Here’s the entire `StateMachine` class, along with the new helpers we need to match plain-transitions and any-transitions.

``````class StateMachine
def initialize(states, whitespace: true)
@whitespace_sensitive = whitespace

# Use a mapping from state names to State objects,
# rather than just a list.
@states = {}

# Add all the states to the map.
states.each do |state|
raise "duplicate state #{state.name}" unless @states[state.name].nil?
@states[state.name] = state

if state.start?
raise "multiple start states: #{@start_state.name} and #{state.name}" unless @start_state.nil?
@start_state = state
end
end

# We should have exactly one start state.
raise "missing start state" if @start_state.nil?

# Check all the transitions.
states.each do |state|
state.transitions.each do |transition|
destination = transition.destination_name
next if destination.nil? # A nil name represents an error transition.
raise "destination state #{destination} doesn't exist" if @states[destination].nil?
end
end
end

def match(input, verbose: false)
@current_state = @start_state
until input.empty?
input = input.lstrip unless @whitespace_sensitive
puts "\tstate #{self.current_state.name}, input '#{input}'" if verbose
input = transition(input)
end
return final?
end

def transition(input)
# Find the first transition that matches the input.
remaining_input = nil
transition_to_take = @current_state.transitions.find do |transition|
remaining_input = transition.match(input)
!remaining_input.nil? # If the match attempt didn't return "nil", it succeeded!
end

if transition_to_take.nil?
@current_state = nil
else
@current_state = @states[transition_to_take.destination_name]
end

# Stop processing input if we're now in an error state.
return "" if @current_state.nil?

return remaining_input
end

def current_state
@current_state
end

def error?
@current_state.nil?
end

def final?
!error? && @current_state.final?
end
end

class PlainTransition
# A plain transition matches input if the input starts with the text.
def match(input)
# Index 0 is the first letter, which we know is a quote.
# Index -1 is the last letter, which should also be a quote.
# So we test letters 1 through -2...
if input.start_with?(@quoted_text[1..-2])
# ...and chop off the first <length> letters from the input if there's a match.
return input[(@quoted_text.length-2)..-1]
end
# Otherwise, return the special "nil" value for "no match".
return nil
end
end

class AnyTransition
def match(input)
# Chop off the first letter if we get a match.
case @kind
when "letter"
return input[1..-1] if letter?(input[0])
when "number"
return input[1..-1] if digit?(input[0])
when "space"
return input[1..-1] if space?(input[0])
when "symbol"
return input[1..-1] unless letter?(input[0]) || digit?(input[0]) || space?(input[0])
end
return nil
end
end
``````

Whew! You can view the complete working source on Github.

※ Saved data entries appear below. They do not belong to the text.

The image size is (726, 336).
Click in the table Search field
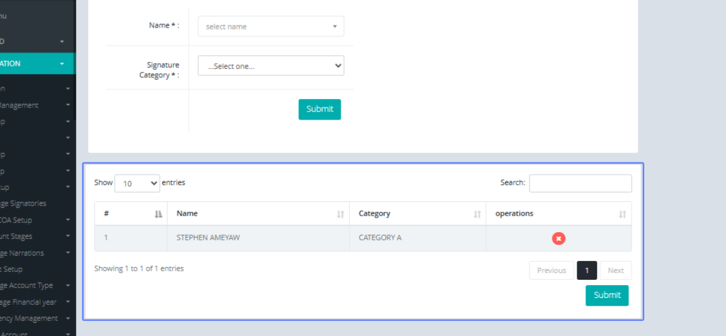[x=580, y=183]

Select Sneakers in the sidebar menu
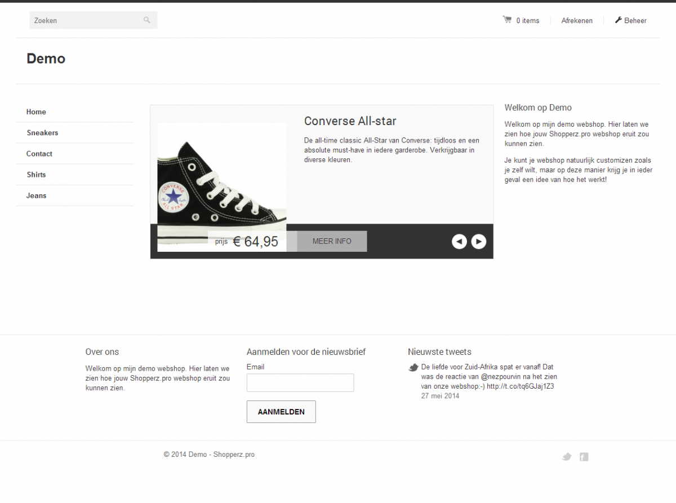[42, 133]
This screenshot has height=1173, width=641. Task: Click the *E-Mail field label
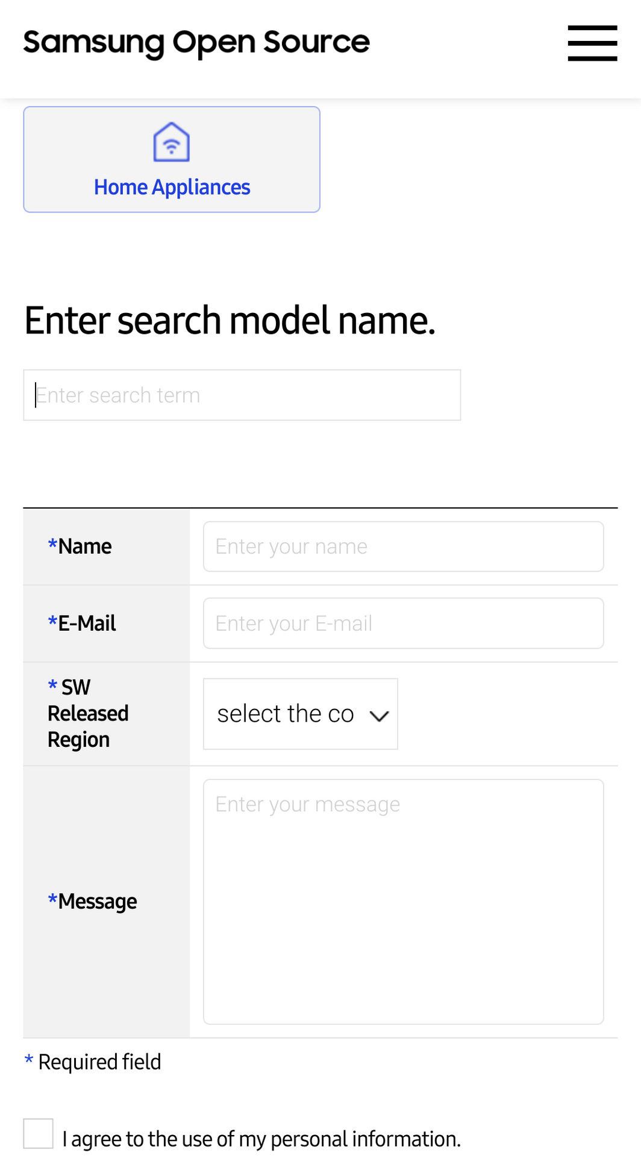[x=83, y=624]
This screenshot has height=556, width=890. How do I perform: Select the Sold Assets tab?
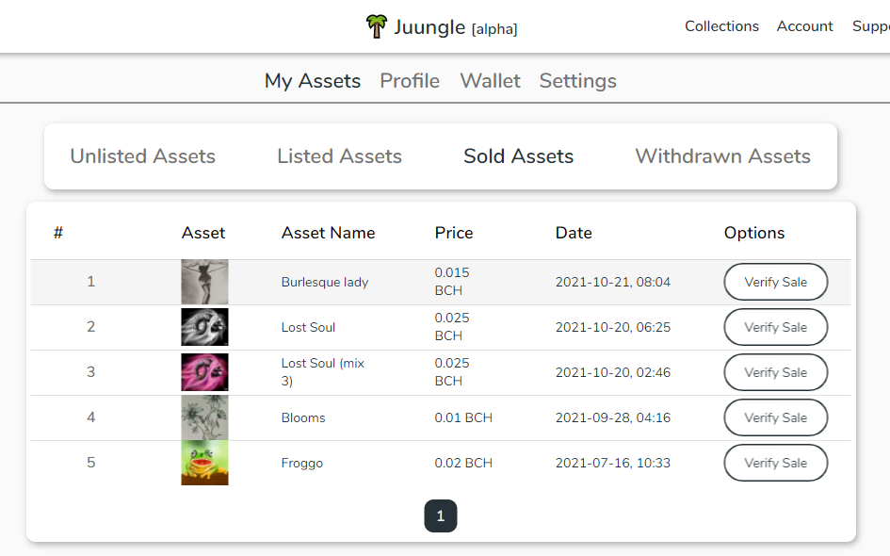tap(518, 156)
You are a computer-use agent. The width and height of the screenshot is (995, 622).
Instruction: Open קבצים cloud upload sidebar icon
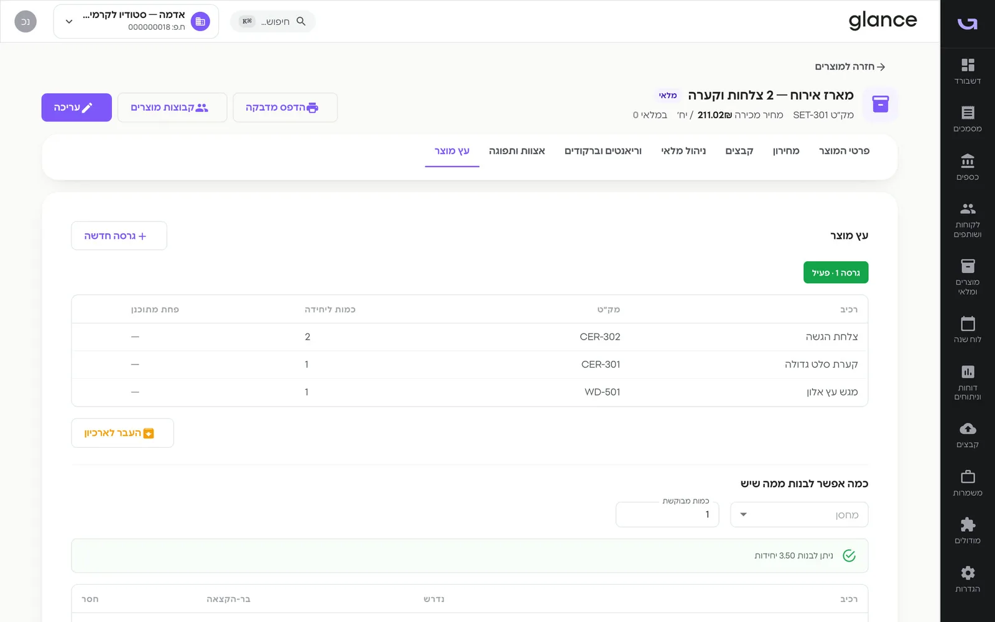pyautogui.click(x=968, y=435)
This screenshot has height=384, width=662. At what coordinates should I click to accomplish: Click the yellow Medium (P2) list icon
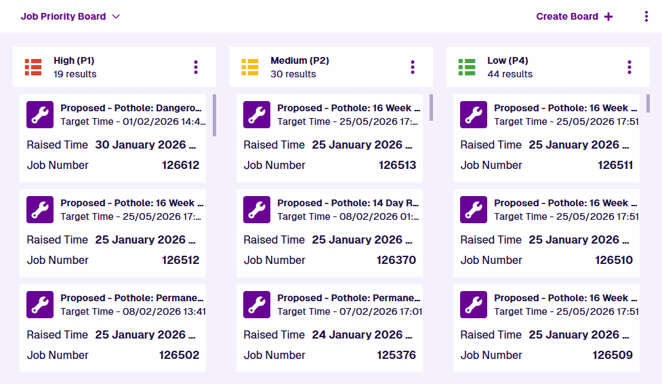tap(250, 67)
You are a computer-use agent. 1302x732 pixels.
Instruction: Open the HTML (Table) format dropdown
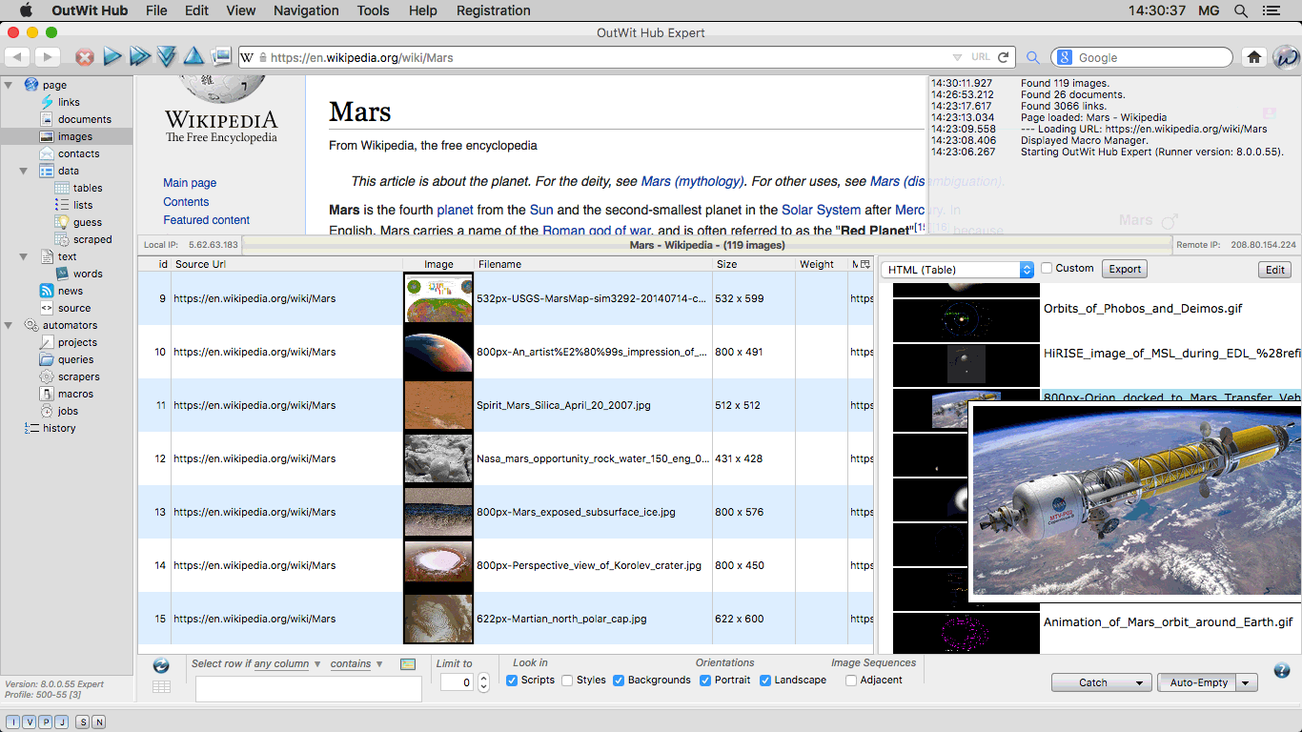point(957,270)
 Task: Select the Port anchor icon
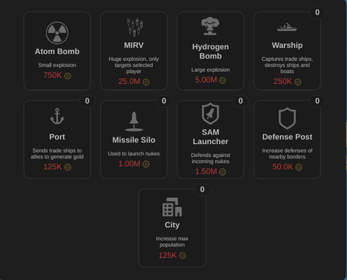tap(57, 116)

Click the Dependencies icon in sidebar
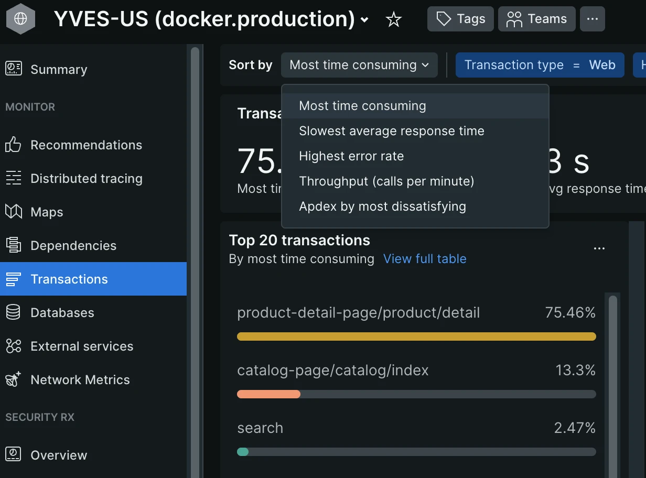click(13, 245)
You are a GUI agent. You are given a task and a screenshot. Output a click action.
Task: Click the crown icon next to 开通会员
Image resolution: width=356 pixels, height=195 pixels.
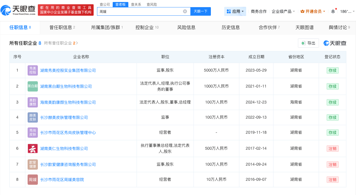coord(302,11)
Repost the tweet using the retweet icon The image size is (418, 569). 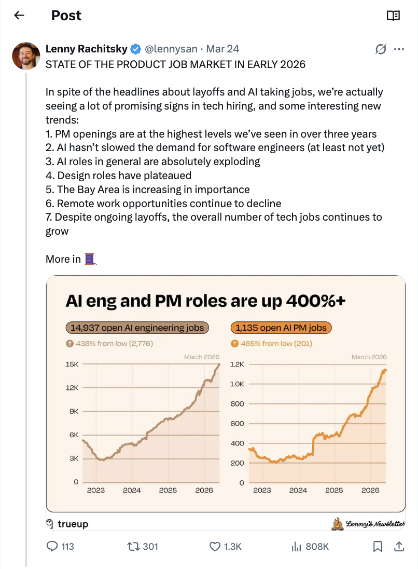(134, 546)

That is it. We’ve built a language for state machines, and we can now turn a description of a state machine into a simulation.

Want to try it?

Remember:

• You can have more than one final state.
• State labels can be quoted text too (`"name"`), not just numbers.

This version is built in CoffeeScript rather than Ruby. I condensed it a bit and used some more advanced features. You can find it on Github as well.

So that’s it! I’m…pretty sure I lost all of my readers in this tutorial. I’m definitely sure the best sections are the diagram-crazy, non-coding ones on state machines and regular expressions. But it was still fun getting here.

Extra credit: add a “description” production to the parser and turn the state machine into an adventure game.